Thoughts on Change in Liminal Space

Published on 2023-01-20 on Sebastian Mellen's Blog

Begin.

I’m going to experiment with free writing for the first time in a long time. I’m in the back of an Uber right now and it’s not that I don’t want to talk to the driver, it’s just that I’m not in a huge talking mood right now. For that reason, I’m going to experiment with free writing in this altered state of consciousness… We’ll see how it goes.

To his credit, the driver is a very nice guy named James, the car is super comfortable, and I’m in a very spacious backseat with independent temperature controls. I feel like I’m in a luxury limo, perhaps the only difference being that my driver is a native Pittsburgher instead of a sort of high class ex-army person or something like that. Then again, I prefer this. So in some way this is the best I could possibly hope for.

I also just now realized how lucky I am to have such a wonderful girlfriend and to do such great things with her (like going to Switzerland). It truly is a gift to have a wonderful person like her in my life, and I can’t dismiss the importance of that. She is a gem in an often cluttered and hard to understand world. I wonder how she will work with me long-term.

Nothing that I see is the same as it used to be. Everything has changed. And that is, as the Buddha said, the nature of life. Life is a continual movement of change and the movement of change never ends. “The only thing that is permanent is change.” And that is perhaps the truest statement ever uttered.

Now, that axiom having been accepted, I suppose the most important question is which direction we are moving in as we change. Are we moving in a positive direction or a negative direction? We must always ask ourselves this question, as it is one of the most fundamental questions in life. If you are not moving forward, you are sliding backwards. If you are not ascending, you are descending. If you are not growing, you are dying. There is no stasis.

The fact that there is no stasis is an uncomfortable truth that must be accepted for life to work at all. Though uncomfortable to accept at first glance, the world is maintained by change, in the elements and in the things they compose. Those words, uttered by Marcus Aurelius, speak to an important truth: life is maintained by change. Change, therefore, is not bad at all. It is a requirement. If there were no change, there would be no life. A world without change is a world that is dead. A universe without change is a universe without time, and a universe without time is a universe without space.

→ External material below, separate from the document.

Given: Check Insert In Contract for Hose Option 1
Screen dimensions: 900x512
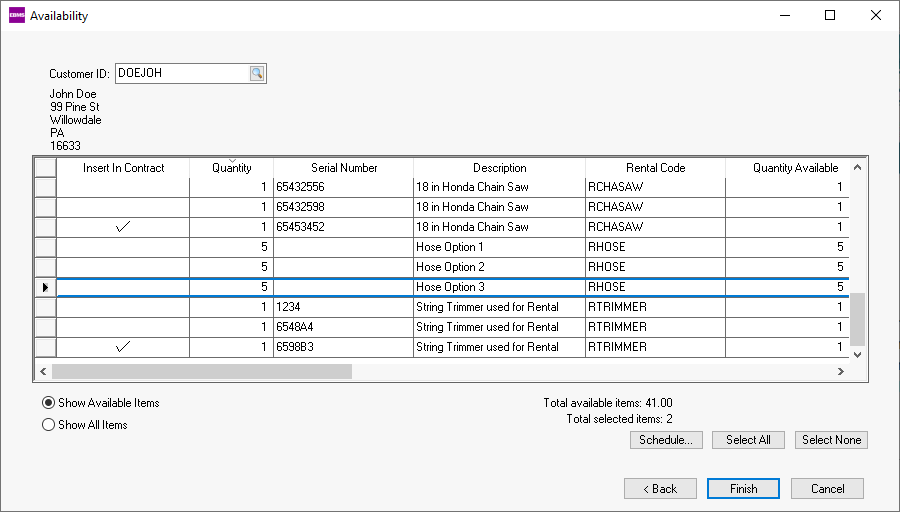Looking at the screenshot, I should (123, 247).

A universe without space is nothing. For this reason, change is a fundamental component of existence, and we should learn to embrace it fully.

There is a variable component to change, namely the speed of it. Sometimes we want things to change quickly, yet they persist in changing slowly. Sometimes we want things to change slowly, and yet they proceed with terrifying speed. The cancer patient who is dying faster day by day sees change as an enemy he cannot get rid of. The school-aged child wishing for a boring lecture to be over welcomes change but does not experience it. The truth is that all forms of change are natural (and therefore acceptable) states of the human condition. To become accepting of change is the first tenet of true maturity.

One question may arise in this consideration of change — are there forms of change that we should avoid? Or, rather, is there something solid in life to which we can attach ourselves that prevents us from experiencing the rawness of change? Perhaps friendships or relationships may offer a guide. The cynical view of human friendships and relationships is that they are coping mechanisms; evolutionary adaptations that humans have conjured to conquer the elements together and convince each other that there is some hope and stability in the world. But the non-cynical view, which is perhaps harder to understand and even harder to implement, is that true love for and attachment to another person results in a form of continual change, only that this change still offers the psychological benefit of having something permanent to bind oneself to.

Indeed, becoming bound with another person is a recipe for the greatest change, both in oneself and in one’s partner. Of course, this change can be bad, as all change can be, but it can also be very good. Some relationships progress quickly and their degree of change is dizzying, others progress slowly and are are for that reason stifling. Ideal relationships exist somewhere in the center — where the participants together act as positive agents for change in their significant other, and do so without rushing or dallying. Using this mental model, relationships and friendships become less obtuse.

Thus, disregarding qualitative features, I would posit that the quality of a relationship could be evaluated using three data points: the rate of change (fast vs slow), the angle of change (positive or negative), and the degree of equality in change among the partners (how much one partner changes vs the other). Further, I would presume that:

  1. The ideal rate of change is somewhere in between too fast and too slow,
  2. The ideal angle of change is moderately positive (an angle of change that is too positive may risk burning out, as boundless improvement in bounded time is impossible, and negative change is of course bad), and
  3. The ideal degree of equality is close to, though not exactly, 100% (about 50/50), such that both partners contribute equally to their changing of the other.

Fin.

This whole blog post was written in approximately 14 minutes with minor copy-editing, using a style of writing I call “freewriting”. It is an experience of thrusting yourself into semi-conscious idea generation when in liminal spaces (such as riding in the backseat of a large comfortable Uber ride that smells slightly of old pizza and cigars during a cold Pittsburgh night).